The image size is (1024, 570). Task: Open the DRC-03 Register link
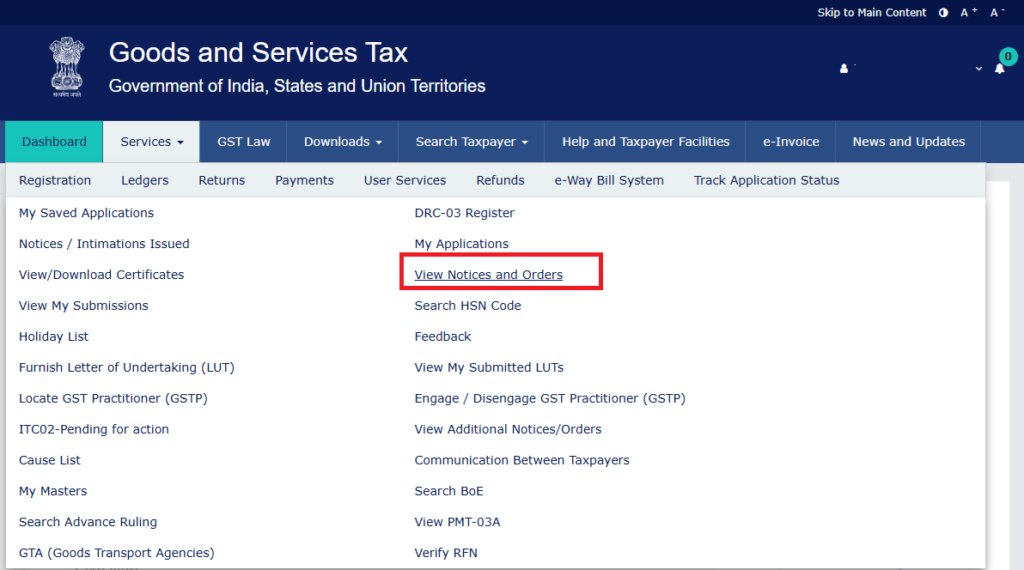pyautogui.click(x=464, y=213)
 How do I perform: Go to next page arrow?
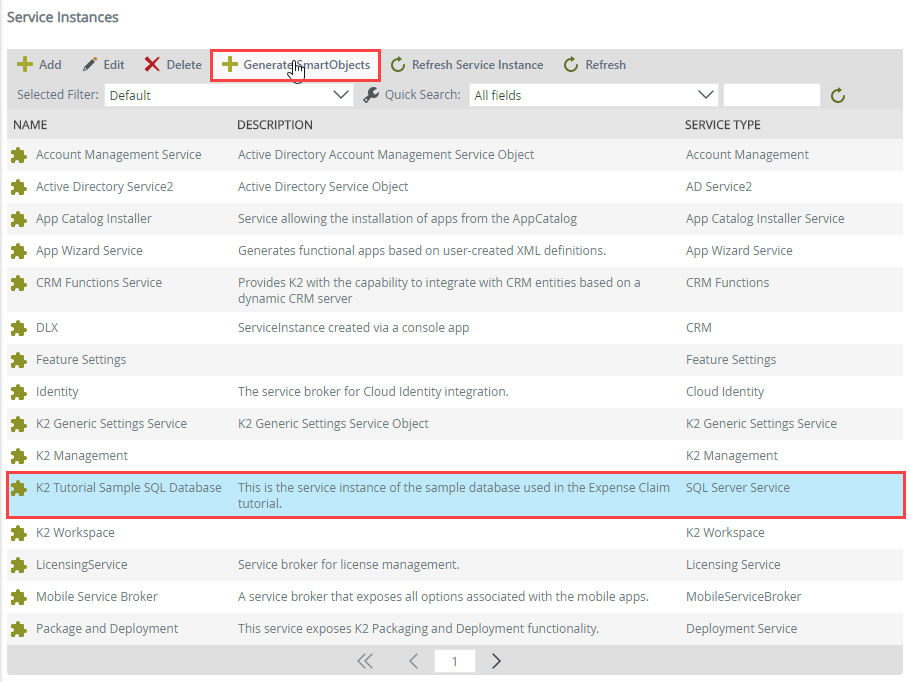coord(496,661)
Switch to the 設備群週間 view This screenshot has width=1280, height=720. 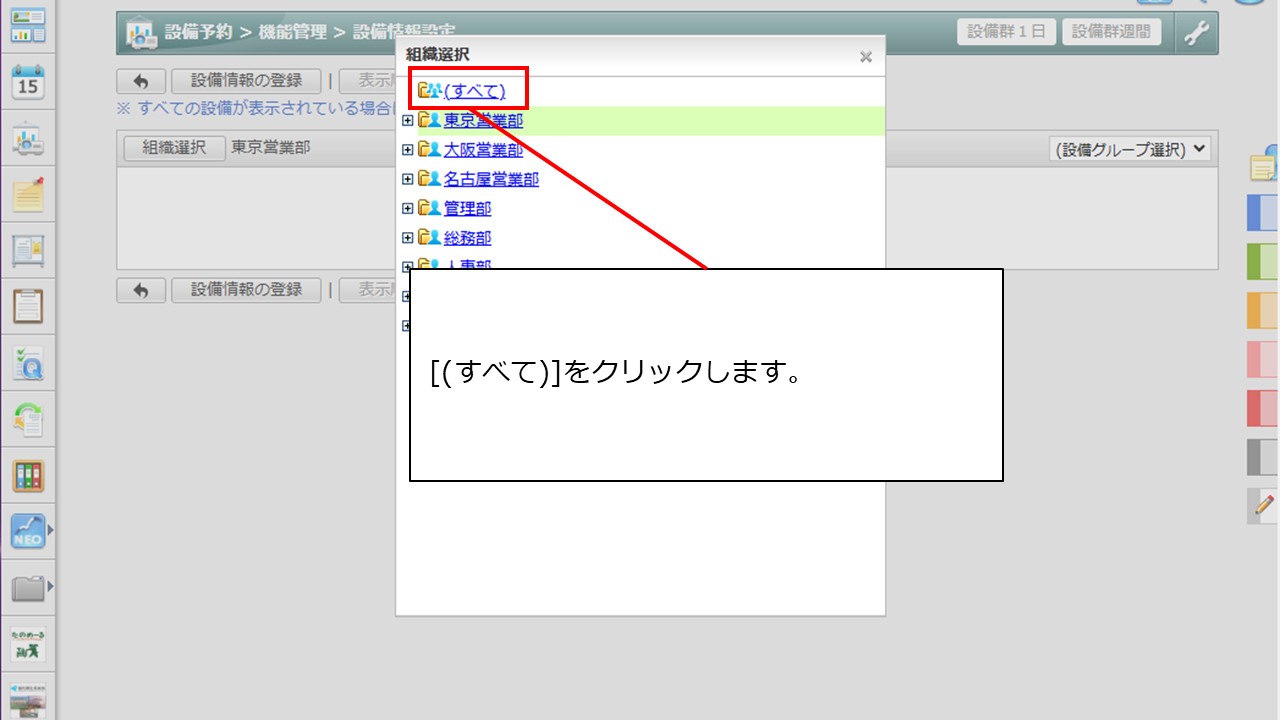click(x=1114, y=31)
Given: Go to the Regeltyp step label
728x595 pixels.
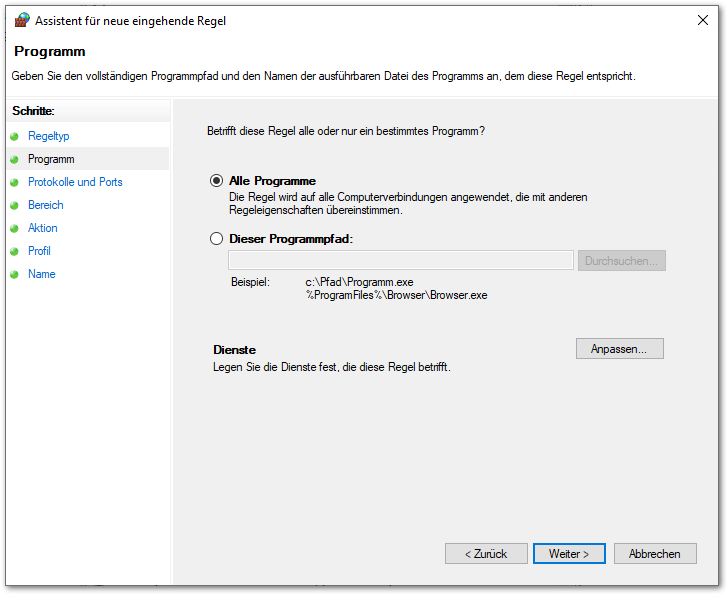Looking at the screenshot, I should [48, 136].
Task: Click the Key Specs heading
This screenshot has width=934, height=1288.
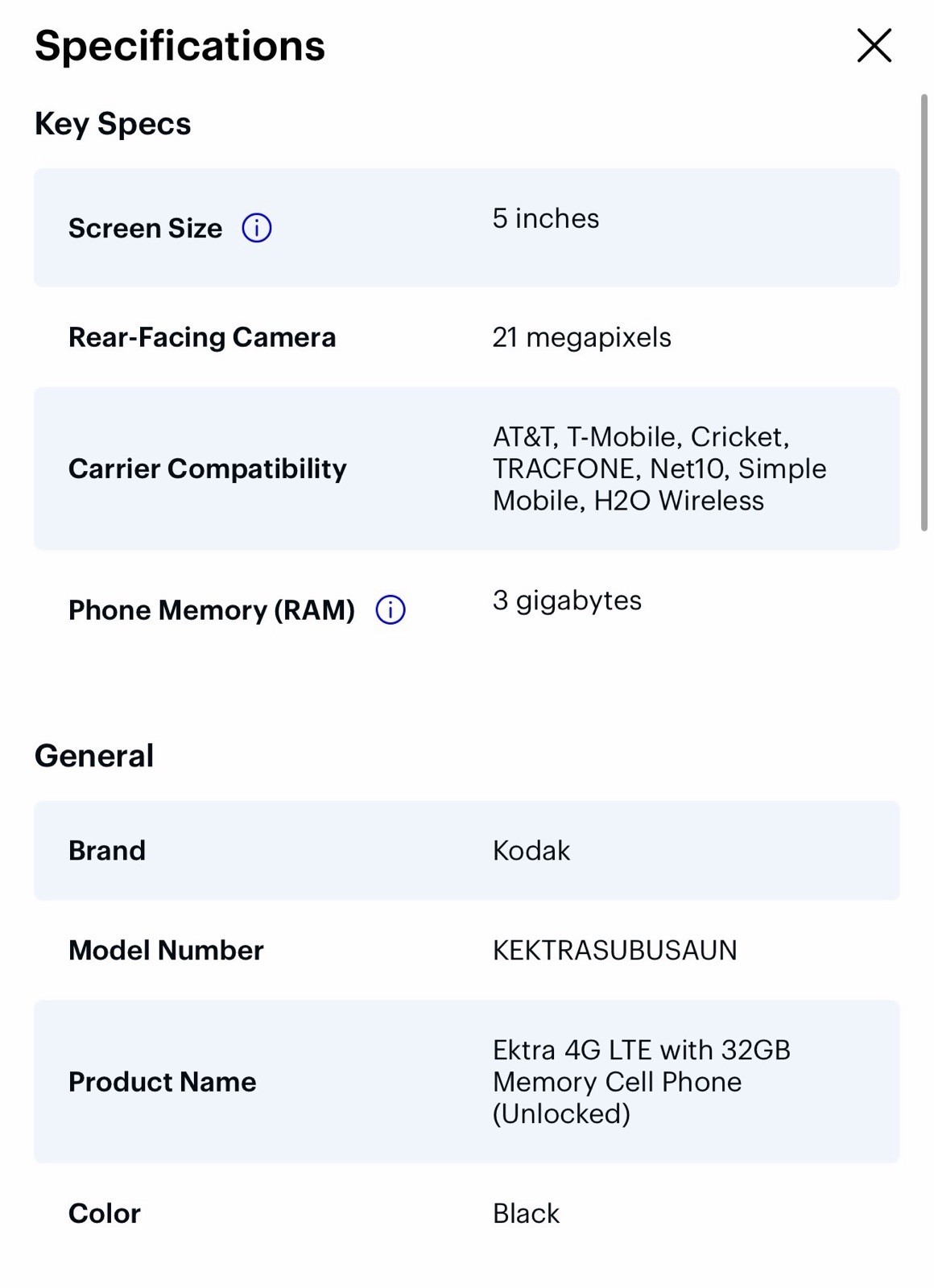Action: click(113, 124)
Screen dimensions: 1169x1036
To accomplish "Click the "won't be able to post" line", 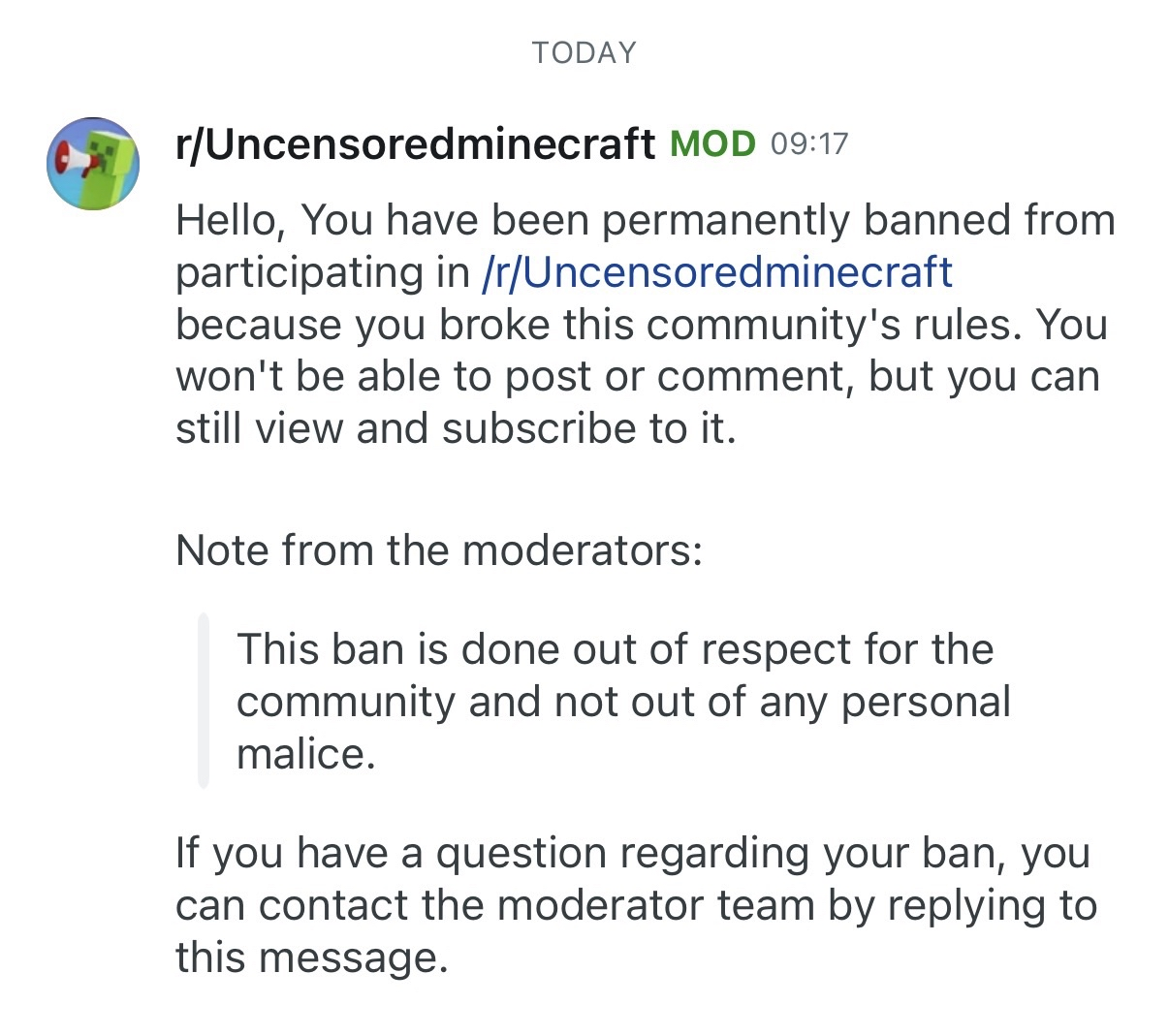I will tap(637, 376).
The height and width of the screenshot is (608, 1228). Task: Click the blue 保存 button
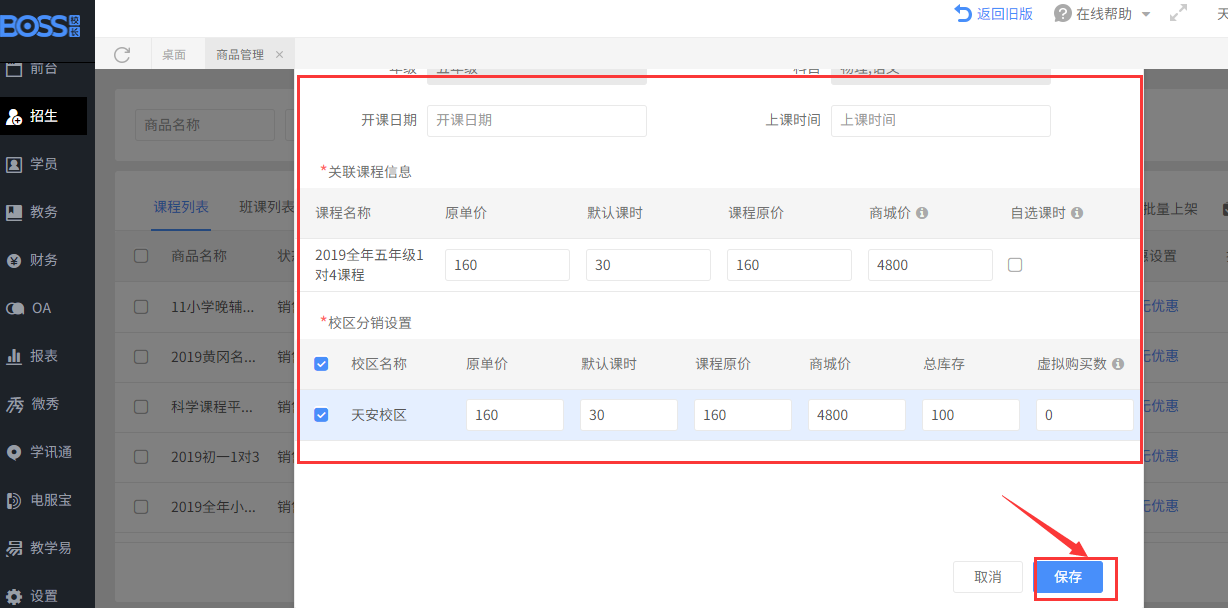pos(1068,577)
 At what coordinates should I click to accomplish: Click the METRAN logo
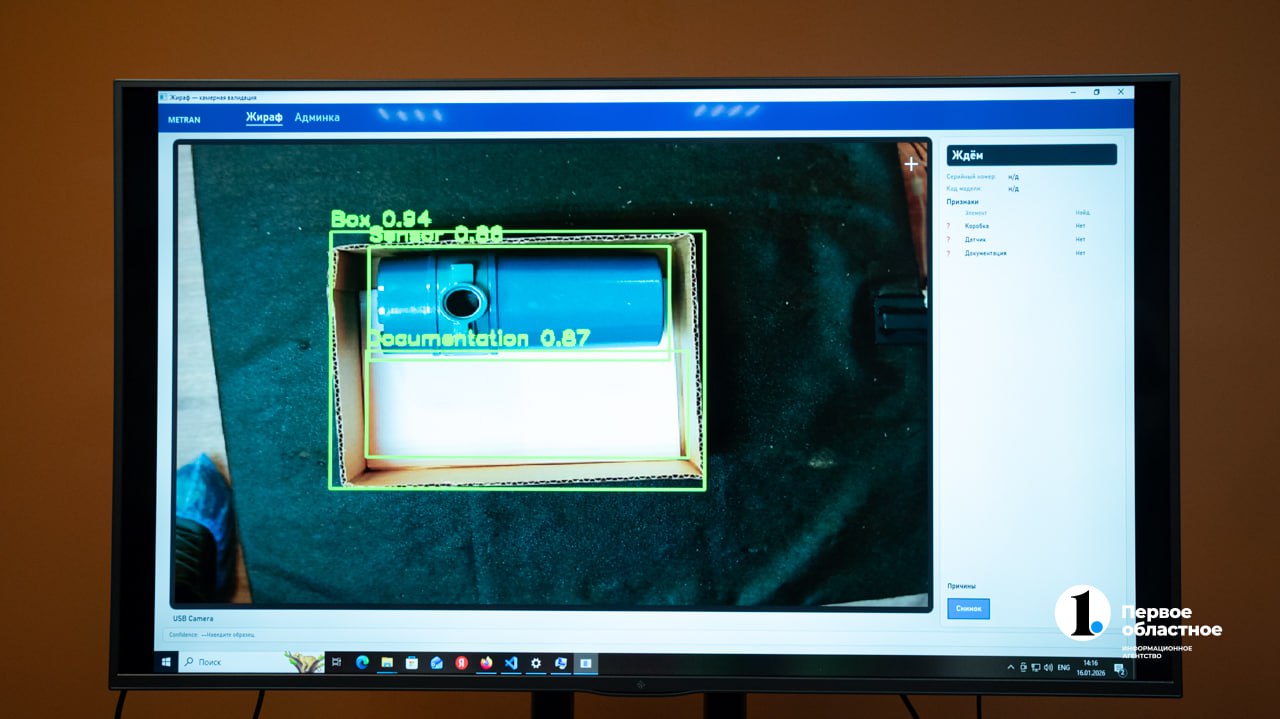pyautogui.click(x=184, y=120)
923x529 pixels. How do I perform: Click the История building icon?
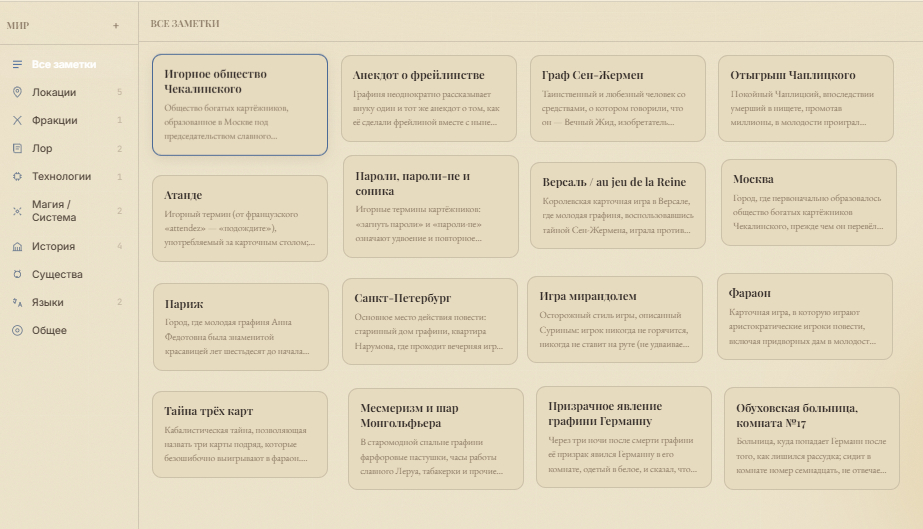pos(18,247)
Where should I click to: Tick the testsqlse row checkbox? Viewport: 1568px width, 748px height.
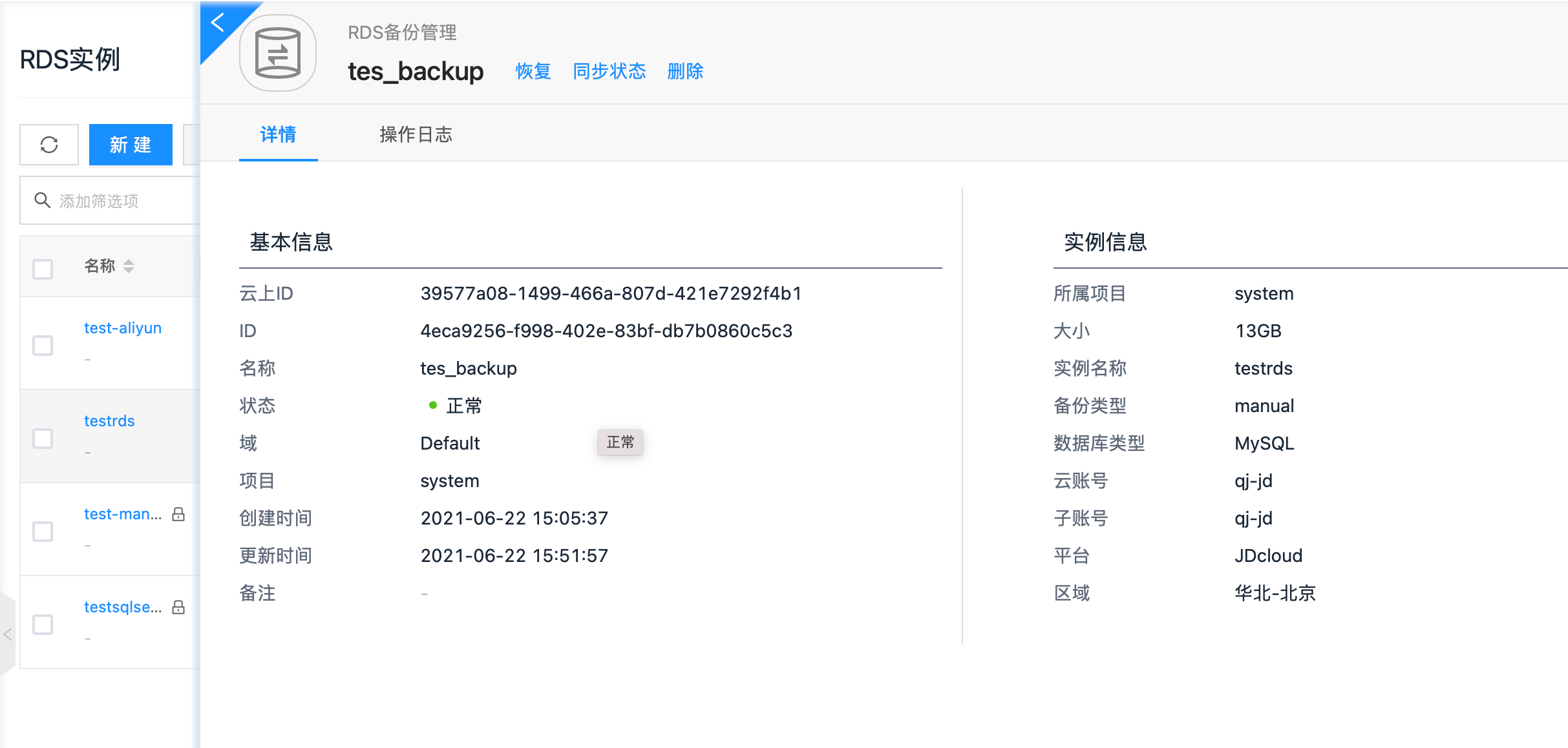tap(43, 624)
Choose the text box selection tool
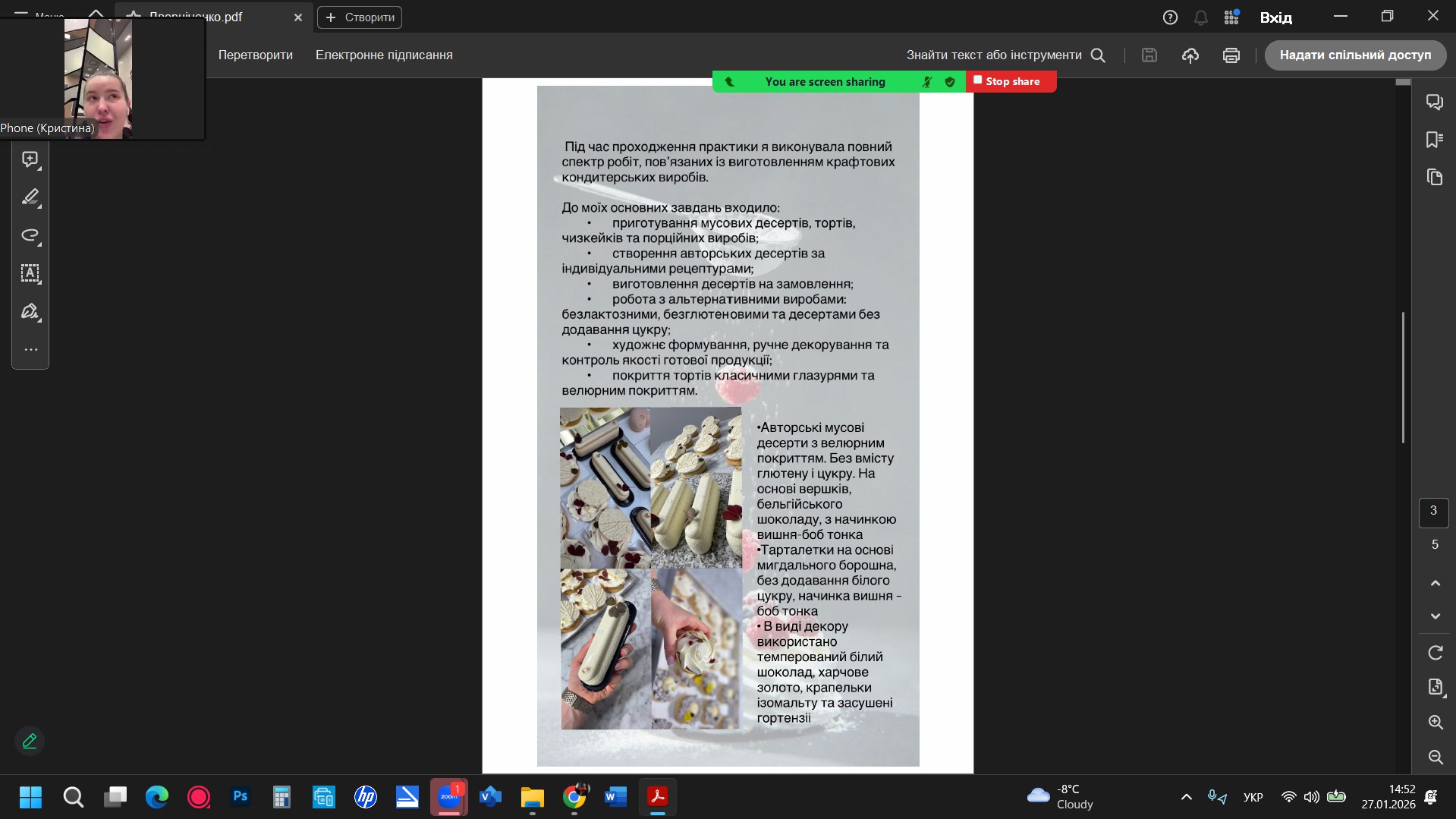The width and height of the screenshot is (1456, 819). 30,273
--------------------------------
- **WHAT YOU ARE ASKED TO DO**
Go back to the line containing "At what coordinates" and output it and every line after it through the end of the records, exactly, but not the pictures.

- **ANSWER SPACE**
 At what coordinates should I click to accomplish: Click the METRAN logo
pyautogui.click(x=184, y=120)
923x529 pixels. How do I perform: Click the История building icon?
pos(18,247)
Where should I click to: Tick the testsqlse row checkbox? Viewport: 1568px width, 748px height.
tap(43, 624)
Choose the text box selection tool
The width and height of the screenshot is (1456, 819). 30,273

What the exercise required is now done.